Phase 3 - Full realtime runtime

Later.

  • move WebRTC signaling/media control into sidecar
  • move Yjs session ownership into sidecar
  • keep hub core focused on orchestration, skills, API, state transitions
  • make live media continuity explicit during updates:
  • defer member updates while member-owned live media is active
  • preserve hub-side sidecar continuity while hub runtime restarts
  • keep that continuity observable through reliability, CLI, and supervisor surfaces

Success criteria:

  • all long-lived realtime sockets are owned by one dedicated runtime
  • hub restart and realtime restart can be reasoned about independently
  • a hub runtime restart does not implicitly terminate the live media continuity path that has already been delegated to sidecar ownership

Deferred Design Block: Sidecar-Owned Yjs Session Runtime

This is a separate future block.
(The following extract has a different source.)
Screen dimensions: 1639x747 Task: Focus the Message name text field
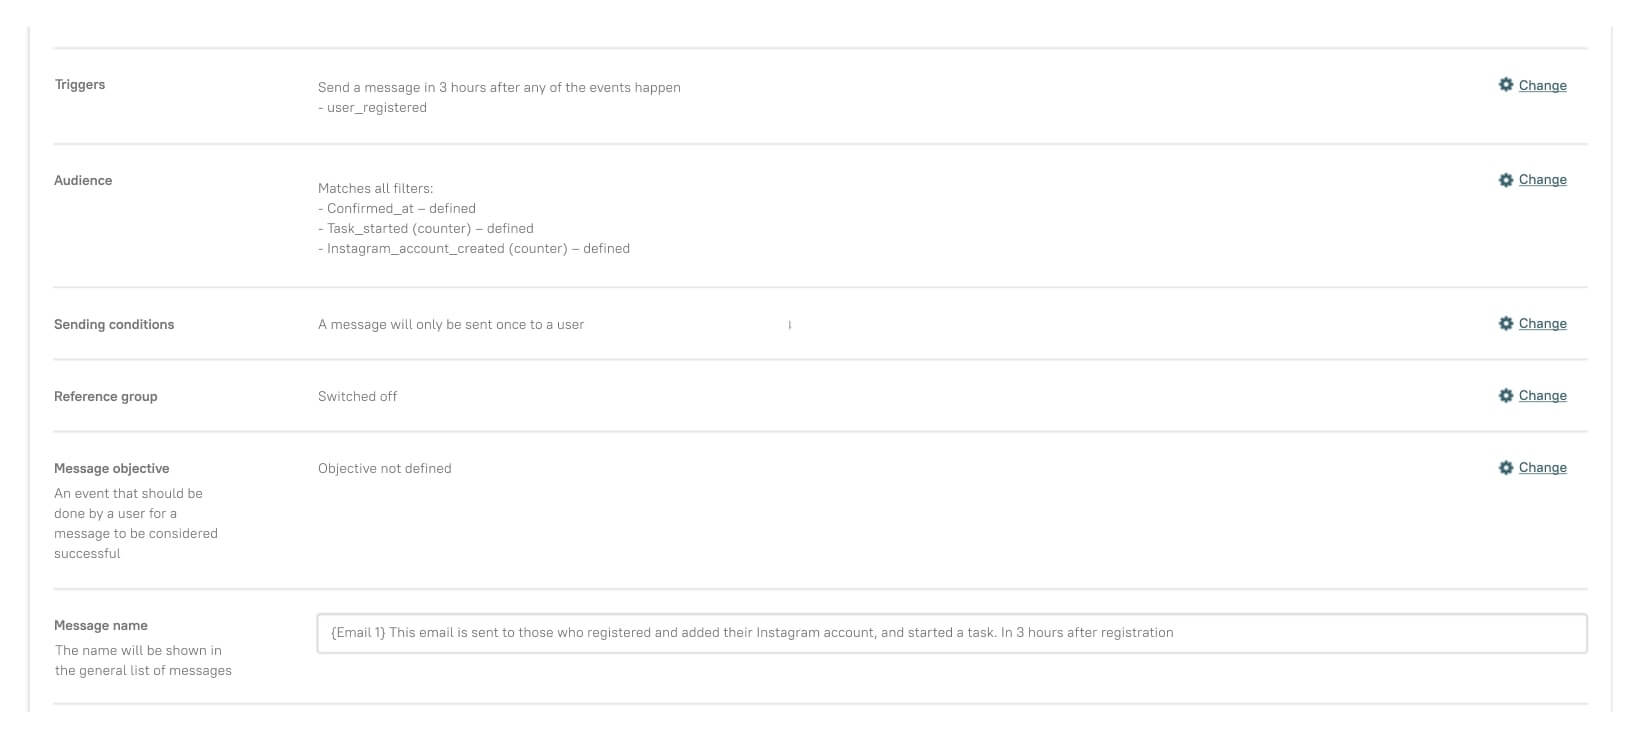click(952, 633)
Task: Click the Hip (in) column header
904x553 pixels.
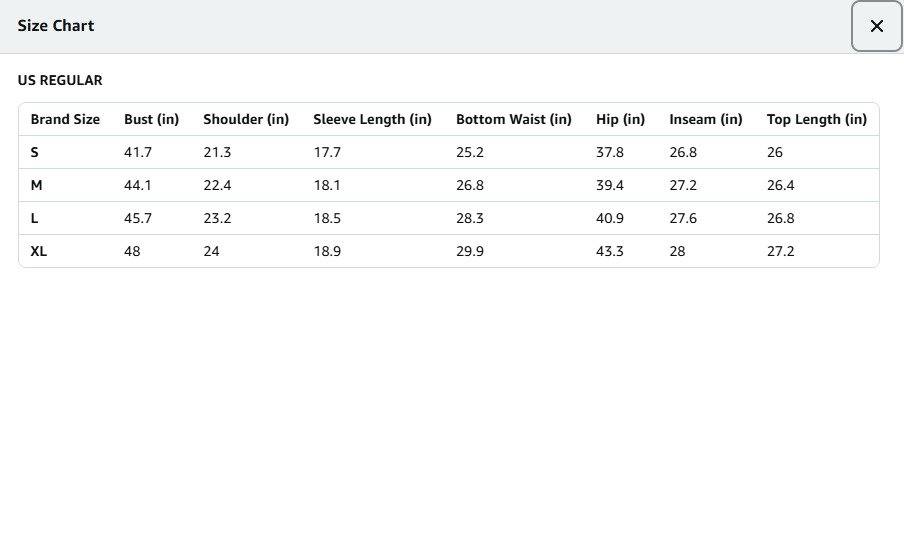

It is intentionally not part of the current Phase 2 - Route tunnel ownership closeout and should not be mixed into Event Model Phase 0 completion criteria.

Why this needs its own block:

  • moving only browser "/yws" socket ingress into sidecar is not enough to make Yjs survive slot switch
  • current live Yjs room lifecycle, in-process YRoom ownership, direct live-room mutation paths, and room reset/reload orchestration still live in the runtime process
  • as long as those room/session responsibilities stay runtime-owned, a runtime slot switch can still tear down the live Yjs continuity path even if the public "/yws" transport ingress has already moved

Target for the later block:

  • sidecar owns Yjs websocket termination and live room/session lifecycle
  • sidecar owns room reset/reload/idle-eviction orchestration for the browser-facing Yjs runtime
  • runtime/core interacts with Yjs through a narrow explicit gateway instead of reaching into in-process y_server.rooms
  • diagnostics distinguish transport ownership, session ownership, and persistence ownership instead of collapsing them into one yws bit

Preparatory work that is allowed before that block starts:

  • reduce direct runtime dependencies on in-process live-room globals
  • introduce a shared Yjs runtime gateway abstraction that can later point to runtime-local or sidecar-owned session authority
  • keep YStore/persistence semantics explicit so session ownership can move without smuggling hub business logic into sidecar
  • continue the current roadmap focus on public "/yws" transport cutover and communication prerequisites without claiming full Yjs session continuity yet

What this means for the current roadmap:

  • Event Model Phase 0 still depends on the current "/yws" transport ownership cutover track
  • full sidecar-owned Yjs session/runtime continuity is a later reliability/runtime block, not a hidden extra acceptance criterion for the current phase

Operational Notes

  • Hub runtimes now default to sidecar on for the current hub_root transport scope.
  • ADAOS_REALTIME_ENABLE=0 or HUB_REALTIME_ENABLE=0 explicitly opts out and keeps direct runtime-owned hub-root transport.
  • Non-hub roles still stay sidecar off by default unless enabled explicitly.
  • Local endpoint defaults to nats://127.0.0.1:7422.
  • Remote candidate selection still uses existing node/root NATS configuration.
  • Managed process topology prefers systemd -> adaos-supervisor -> {adaos-runtime, adaos-realtime}.
  • Standalone runtime-owned sidecar lifecycle remains transitional compatibility only and is not the target long-term architecture.